TASK PROMPT
Down to the last line, repeat the entries exactly.

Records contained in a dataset
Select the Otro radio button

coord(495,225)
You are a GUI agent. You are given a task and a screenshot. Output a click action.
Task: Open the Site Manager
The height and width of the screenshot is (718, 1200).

SOLUTION FOR THIS TASK
Select the Otro radio button

coord(495,225)
You are a GUI agent. You are given a task and a screenshot. Output a click action.
Task: Open the Site Manager
The height and width of the screenshot is (718, 1200).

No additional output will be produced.